• WHAT TO WORK ON: Reproduce the entries shown below only from the line with "Given: Open the 边框颜色 color swatch" down to the line with "The width and height of the screenshot is (1024, 576).", keeping both end lines and copying each one exactly.

● ● ● ● ● ● ●

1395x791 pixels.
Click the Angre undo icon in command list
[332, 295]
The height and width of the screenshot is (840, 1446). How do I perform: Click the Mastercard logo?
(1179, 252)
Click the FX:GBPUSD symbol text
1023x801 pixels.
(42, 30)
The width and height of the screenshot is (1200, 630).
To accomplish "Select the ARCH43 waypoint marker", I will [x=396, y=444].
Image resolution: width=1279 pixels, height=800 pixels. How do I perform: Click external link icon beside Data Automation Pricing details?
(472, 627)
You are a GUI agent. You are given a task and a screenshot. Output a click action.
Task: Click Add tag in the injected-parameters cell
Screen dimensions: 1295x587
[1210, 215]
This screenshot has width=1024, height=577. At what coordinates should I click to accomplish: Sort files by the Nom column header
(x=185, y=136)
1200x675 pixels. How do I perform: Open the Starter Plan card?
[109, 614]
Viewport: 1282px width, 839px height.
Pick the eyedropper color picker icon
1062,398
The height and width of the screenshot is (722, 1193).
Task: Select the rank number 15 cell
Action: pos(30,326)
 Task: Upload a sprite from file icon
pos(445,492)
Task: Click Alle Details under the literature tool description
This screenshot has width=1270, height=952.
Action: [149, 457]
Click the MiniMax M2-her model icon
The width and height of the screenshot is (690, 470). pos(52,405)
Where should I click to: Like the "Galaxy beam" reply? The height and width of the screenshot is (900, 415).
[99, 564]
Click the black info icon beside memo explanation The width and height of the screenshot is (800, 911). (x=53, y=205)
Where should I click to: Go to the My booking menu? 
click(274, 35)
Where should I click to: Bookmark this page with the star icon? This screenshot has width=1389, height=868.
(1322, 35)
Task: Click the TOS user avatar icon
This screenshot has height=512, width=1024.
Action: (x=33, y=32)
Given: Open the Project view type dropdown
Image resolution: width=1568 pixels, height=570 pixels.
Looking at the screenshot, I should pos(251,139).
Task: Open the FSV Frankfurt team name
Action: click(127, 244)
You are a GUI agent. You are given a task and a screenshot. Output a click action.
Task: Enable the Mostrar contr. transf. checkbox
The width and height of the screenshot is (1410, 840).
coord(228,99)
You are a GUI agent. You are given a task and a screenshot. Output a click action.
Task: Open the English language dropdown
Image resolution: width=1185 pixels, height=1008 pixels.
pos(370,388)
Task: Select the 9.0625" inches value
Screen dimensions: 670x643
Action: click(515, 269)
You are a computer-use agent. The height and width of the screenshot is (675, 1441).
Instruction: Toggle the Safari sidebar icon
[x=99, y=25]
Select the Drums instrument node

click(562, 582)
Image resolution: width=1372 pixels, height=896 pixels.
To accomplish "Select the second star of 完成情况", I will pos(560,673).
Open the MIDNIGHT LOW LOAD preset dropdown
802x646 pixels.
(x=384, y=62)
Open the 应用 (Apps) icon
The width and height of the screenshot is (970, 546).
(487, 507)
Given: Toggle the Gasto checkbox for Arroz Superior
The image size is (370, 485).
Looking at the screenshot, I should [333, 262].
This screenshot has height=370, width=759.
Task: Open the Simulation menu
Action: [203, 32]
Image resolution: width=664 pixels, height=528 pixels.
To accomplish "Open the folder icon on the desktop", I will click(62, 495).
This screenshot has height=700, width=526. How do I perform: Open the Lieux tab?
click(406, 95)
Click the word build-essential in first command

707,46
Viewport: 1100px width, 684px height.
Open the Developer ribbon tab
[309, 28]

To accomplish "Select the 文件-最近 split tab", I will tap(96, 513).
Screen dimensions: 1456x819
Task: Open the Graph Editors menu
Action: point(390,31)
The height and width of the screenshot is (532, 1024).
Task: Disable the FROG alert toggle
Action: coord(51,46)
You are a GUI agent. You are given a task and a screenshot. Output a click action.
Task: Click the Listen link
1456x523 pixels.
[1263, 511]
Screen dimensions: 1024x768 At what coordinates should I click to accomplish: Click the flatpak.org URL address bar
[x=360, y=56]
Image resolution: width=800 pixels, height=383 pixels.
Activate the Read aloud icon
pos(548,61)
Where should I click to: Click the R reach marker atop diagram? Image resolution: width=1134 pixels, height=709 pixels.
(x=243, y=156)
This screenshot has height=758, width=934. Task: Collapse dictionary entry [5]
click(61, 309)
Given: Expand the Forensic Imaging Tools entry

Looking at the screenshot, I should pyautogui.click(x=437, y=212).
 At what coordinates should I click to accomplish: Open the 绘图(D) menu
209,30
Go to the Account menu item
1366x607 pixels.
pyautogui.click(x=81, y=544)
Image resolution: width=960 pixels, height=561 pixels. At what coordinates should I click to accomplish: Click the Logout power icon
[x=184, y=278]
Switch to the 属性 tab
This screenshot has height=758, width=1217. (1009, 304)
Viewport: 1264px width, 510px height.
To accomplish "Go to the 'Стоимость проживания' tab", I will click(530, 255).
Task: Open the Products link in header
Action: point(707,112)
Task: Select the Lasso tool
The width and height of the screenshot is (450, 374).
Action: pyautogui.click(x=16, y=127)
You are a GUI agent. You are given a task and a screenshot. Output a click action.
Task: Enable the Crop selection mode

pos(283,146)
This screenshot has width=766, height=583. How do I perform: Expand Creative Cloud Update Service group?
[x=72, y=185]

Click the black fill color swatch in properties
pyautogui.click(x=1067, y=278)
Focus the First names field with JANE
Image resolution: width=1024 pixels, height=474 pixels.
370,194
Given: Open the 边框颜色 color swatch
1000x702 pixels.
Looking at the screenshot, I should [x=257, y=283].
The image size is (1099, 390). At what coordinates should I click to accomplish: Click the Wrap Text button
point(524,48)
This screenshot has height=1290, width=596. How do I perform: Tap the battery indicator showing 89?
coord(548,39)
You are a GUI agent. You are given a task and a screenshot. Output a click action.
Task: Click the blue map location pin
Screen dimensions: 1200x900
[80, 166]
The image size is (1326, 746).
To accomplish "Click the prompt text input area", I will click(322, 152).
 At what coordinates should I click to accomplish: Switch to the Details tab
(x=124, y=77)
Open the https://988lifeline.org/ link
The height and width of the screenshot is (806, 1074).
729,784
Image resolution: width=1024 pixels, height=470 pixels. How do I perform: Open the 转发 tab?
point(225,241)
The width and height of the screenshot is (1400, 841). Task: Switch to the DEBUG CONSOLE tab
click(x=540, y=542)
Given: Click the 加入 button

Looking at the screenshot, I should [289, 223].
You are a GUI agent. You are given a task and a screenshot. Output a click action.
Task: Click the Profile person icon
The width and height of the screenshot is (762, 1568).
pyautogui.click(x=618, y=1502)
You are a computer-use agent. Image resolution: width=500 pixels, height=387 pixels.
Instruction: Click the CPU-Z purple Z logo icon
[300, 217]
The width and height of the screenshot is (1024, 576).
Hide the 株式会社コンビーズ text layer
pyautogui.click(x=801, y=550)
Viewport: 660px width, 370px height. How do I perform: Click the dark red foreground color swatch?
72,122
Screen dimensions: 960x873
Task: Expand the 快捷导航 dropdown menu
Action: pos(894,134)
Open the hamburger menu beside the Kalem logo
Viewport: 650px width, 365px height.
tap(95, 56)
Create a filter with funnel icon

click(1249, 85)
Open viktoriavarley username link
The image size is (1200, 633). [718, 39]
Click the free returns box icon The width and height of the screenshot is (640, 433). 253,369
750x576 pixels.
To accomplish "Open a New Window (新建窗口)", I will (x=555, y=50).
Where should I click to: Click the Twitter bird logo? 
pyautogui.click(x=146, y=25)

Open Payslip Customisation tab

● ● ● ● ● ● ●

• EXPECTED ANSWER:
Given: Open the 边框颜色 color swatch
1000x702 pixels.
Looking at the screenshot, I should [x=257, y=283].
The image size is (1099, 390). At what coordinates should I click to accomplish: Click the Wrap Text button
point(524,48)
This screenshot has height=1290, width=596. How do I perform: Tap the battery indicator showing 89?
coord(548,39)
You are a GUI agent. You are given a task and a screenshot. Output a click action.
Task: Click the blue map location pin
Screen dimensions: 1200x900
[80, 166]
The image size is (1326, 746).
To accomplish "Click the prompt text input area", I will click(322, 152).
 At what coordinates should I click to accomplish: Switch to the Details tab
(x=124, y=77)
Open the https://988lifeline.org/ link
The height and width of the screenshot is (806, 1074).
729,784
Image resolution: width=1024 pixels, height=470 pixels. How do I perform: Open the 转发 tab?
point(225,241)
The width and height of the screenshot is (1400, 841). Task: Switch to the DEBUG CONSOLE tab
click(x=540, y=542)
Given: Click the 加入 button

Looking at the screenshot, I should [289, 223].
You are a GUI agent. You are given a task and a screenshot. Output a click action.
Task: Click the Profile person icon
The width and height of the screenshot is (762, 1568).
pyautogui.click(x=618, y=1502)
You are a computer-use agent. Image resolution: width=500 pixels, height=387 pixels.
Instruction: Click the CPU-Z purple Z logo icon
[300, 217]
The width and height of the screenshot is (1024, 576).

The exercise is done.